- _Data for this exercise_
%%

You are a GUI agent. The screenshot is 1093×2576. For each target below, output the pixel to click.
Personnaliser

%%
%%

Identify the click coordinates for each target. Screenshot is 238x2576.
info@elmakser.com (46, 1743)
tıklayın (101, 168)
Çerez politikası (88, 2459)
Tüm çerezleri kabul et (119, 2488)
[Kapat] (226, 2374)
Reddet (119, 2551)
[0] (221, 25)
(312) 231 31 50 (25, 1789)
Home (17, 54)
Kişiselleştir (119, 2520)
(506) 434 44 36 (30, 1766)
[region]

%%

- _The task_
Within the material above, copy exactly the lines from the line that holds "You are a GUI" up to and including the line that holds "Personnaliser".

- _Finished task_
You are a GUI agent. The screenshot is 1093×2576. For each target below, output the pixel to click.
Personnaliser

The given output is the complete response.